#### [SOURCE MATERIAL]
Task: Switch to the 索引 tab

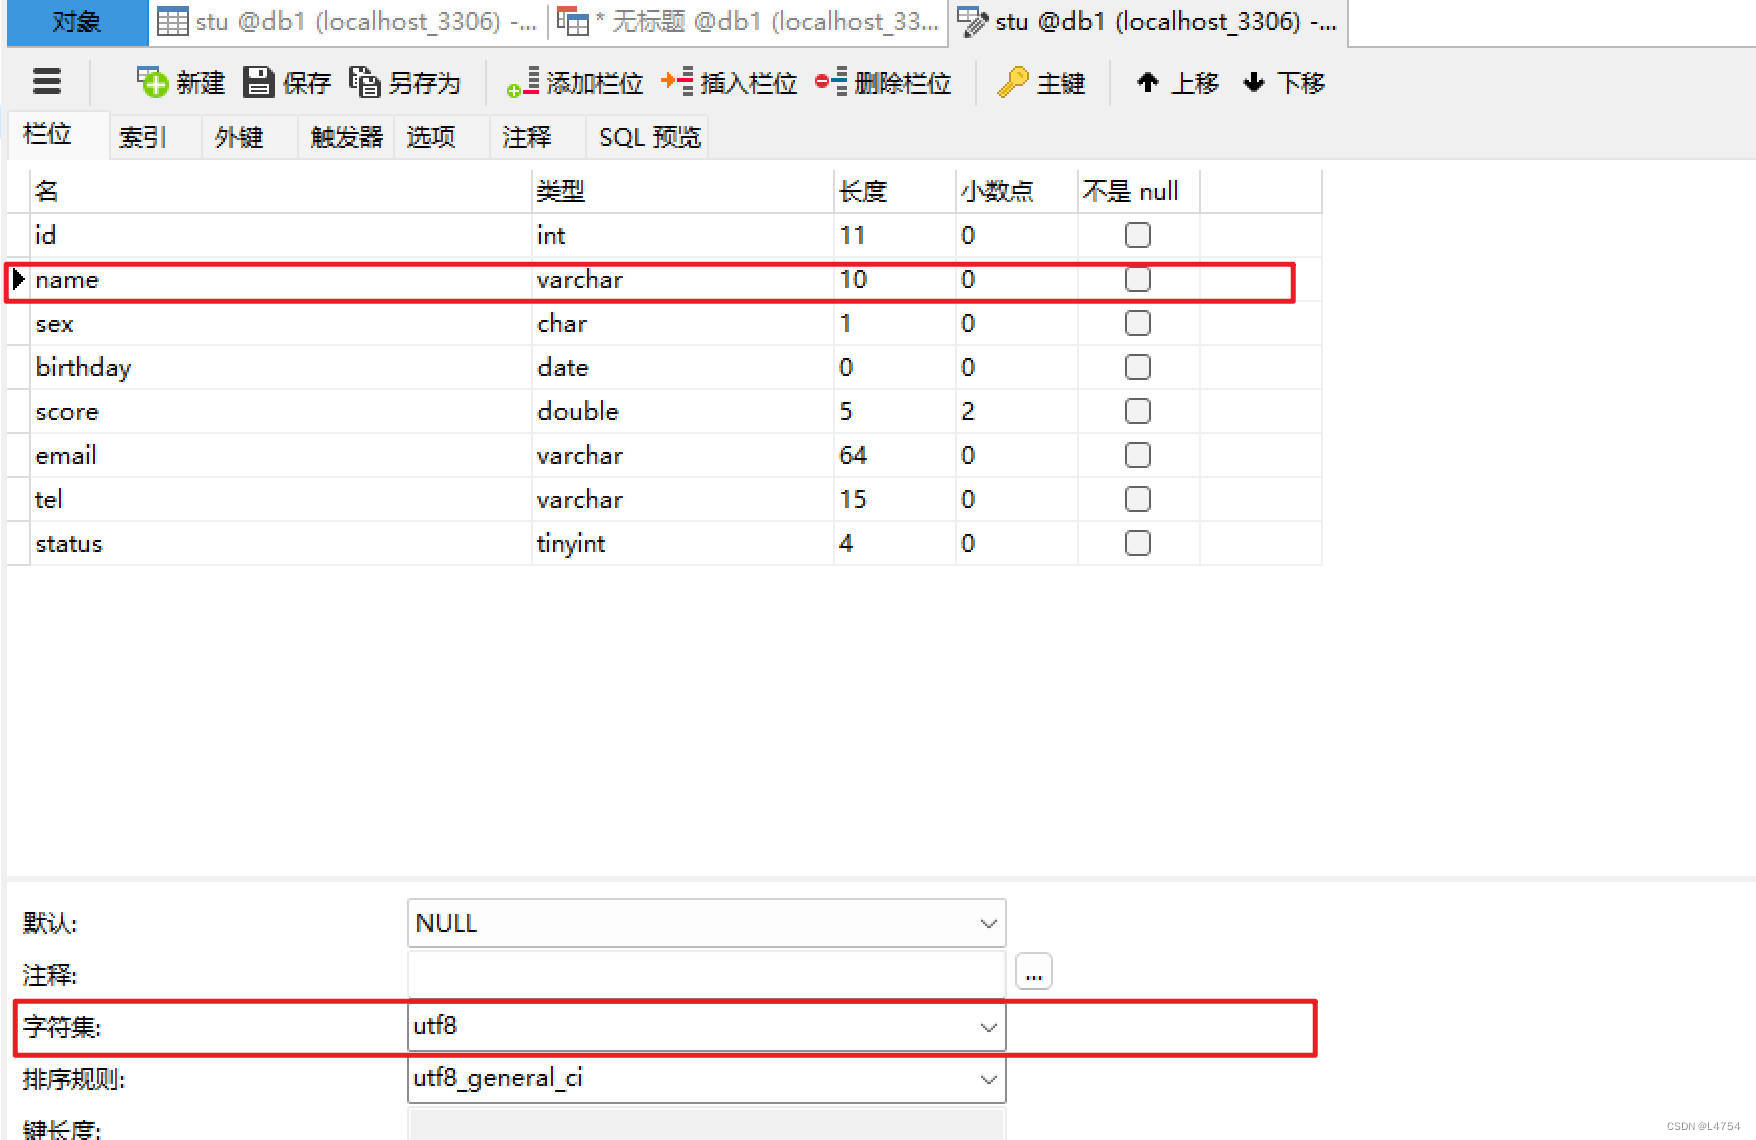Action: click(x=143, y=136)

---

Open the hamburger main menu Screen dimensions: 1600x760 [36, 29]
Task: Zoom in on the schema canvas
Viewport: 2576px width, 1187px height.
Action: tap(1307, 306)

#### [THE EXERCISE]
Report every line of the records that contains the string "Task", copying each such line in full.

#### [EXERCISE ANSWER]
Task: Switch to the 索引 tab
Task: Zoom in on the schema canvas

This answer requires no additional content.